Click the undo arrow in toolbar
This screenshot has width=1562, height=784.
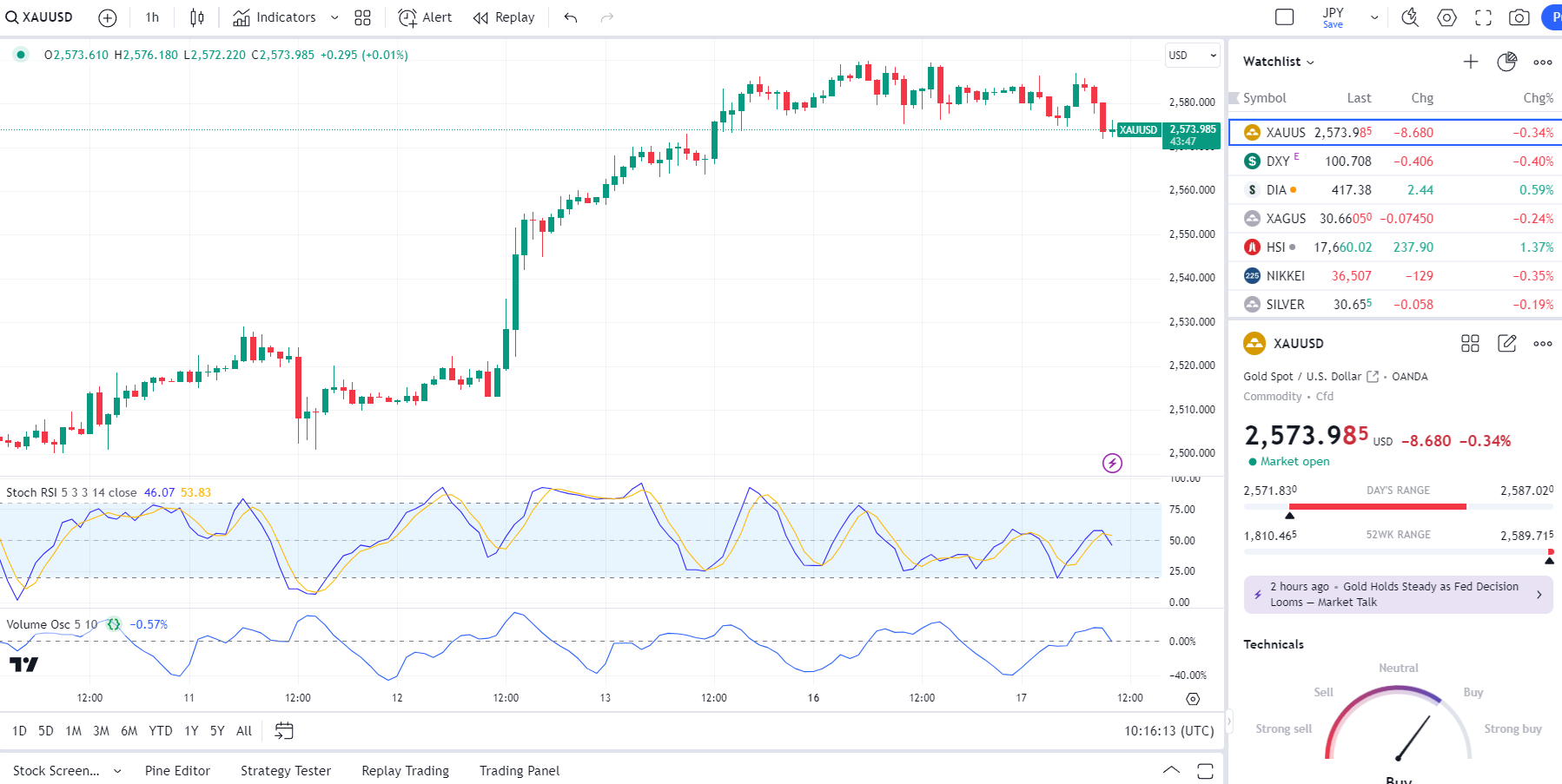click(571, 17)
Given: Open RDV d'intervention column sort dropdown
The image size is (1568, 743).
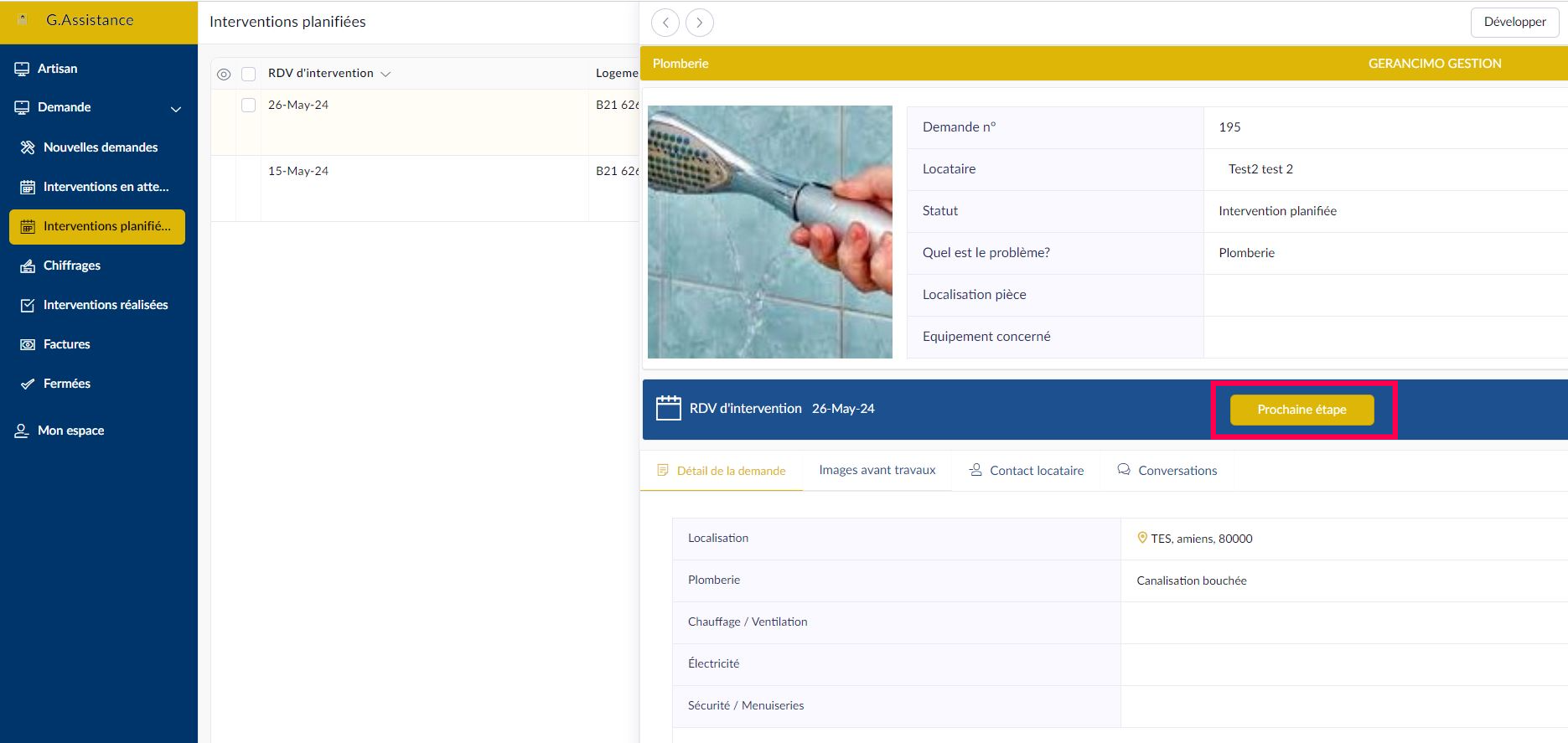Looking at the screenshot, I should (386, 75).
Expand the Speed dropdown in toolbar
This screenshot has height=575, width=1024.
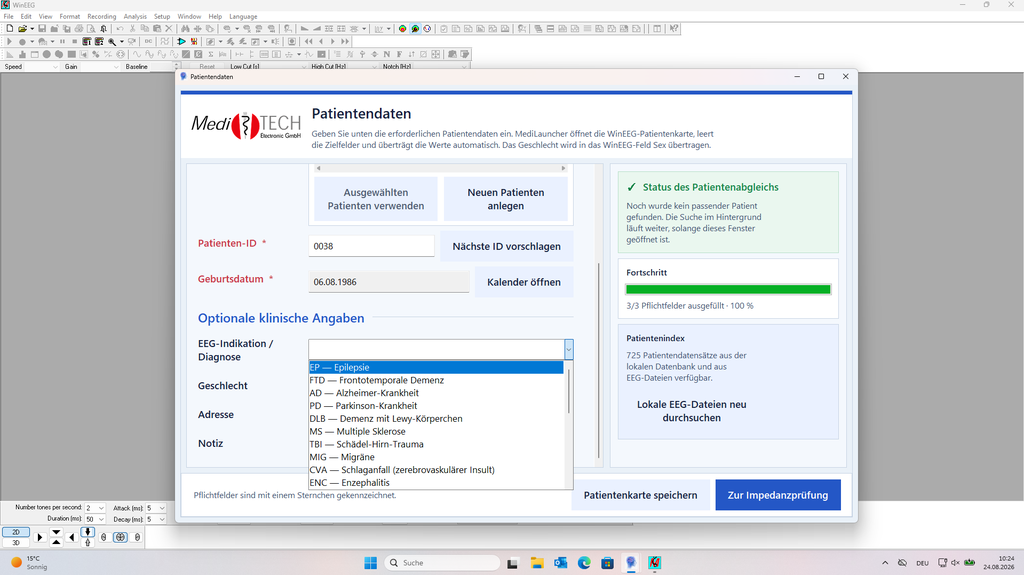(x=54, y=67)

* * *

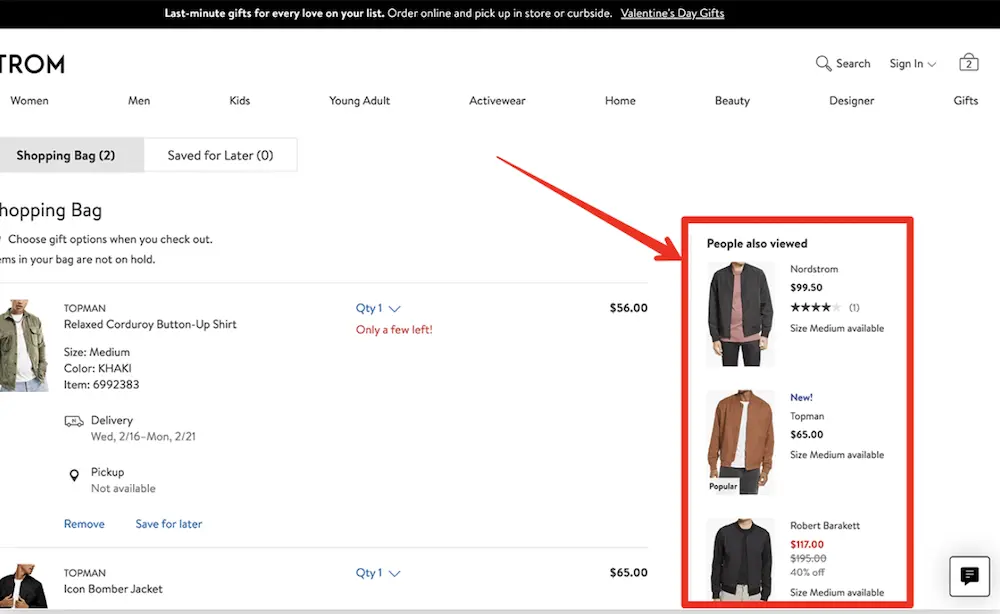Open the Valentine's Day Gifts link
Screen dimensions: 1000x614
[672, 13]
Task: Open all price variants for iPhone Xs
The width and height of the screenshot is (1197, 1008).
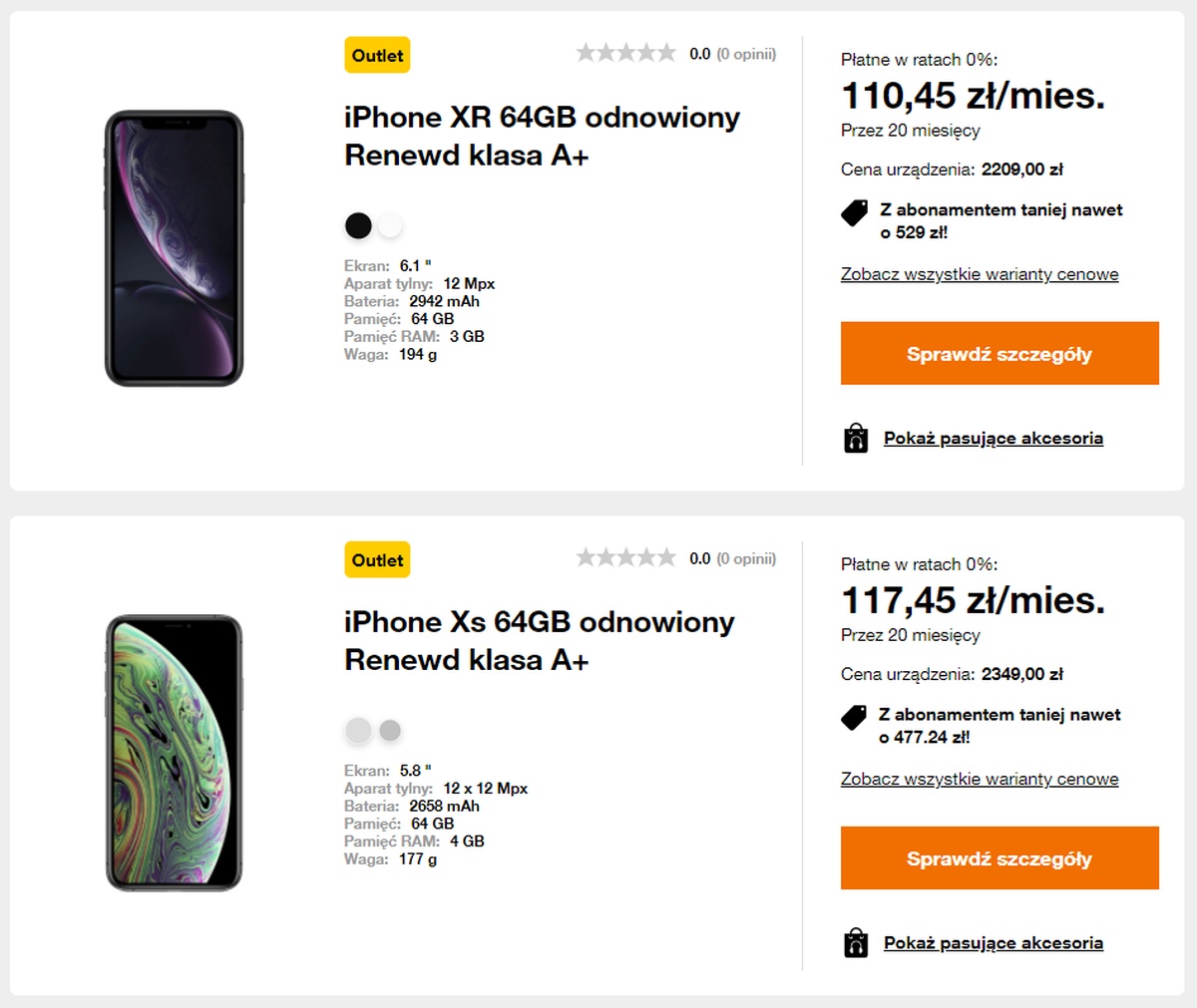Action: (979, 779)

:: TASK DETAILS ::
Please show, exactly as written, every line above that contains the word "dropdown".

:: REPLY TO THE EXERCISE ::
Given: Open RDV d'intervention column sort dropdown
Expand the Speed dropdown in toolbar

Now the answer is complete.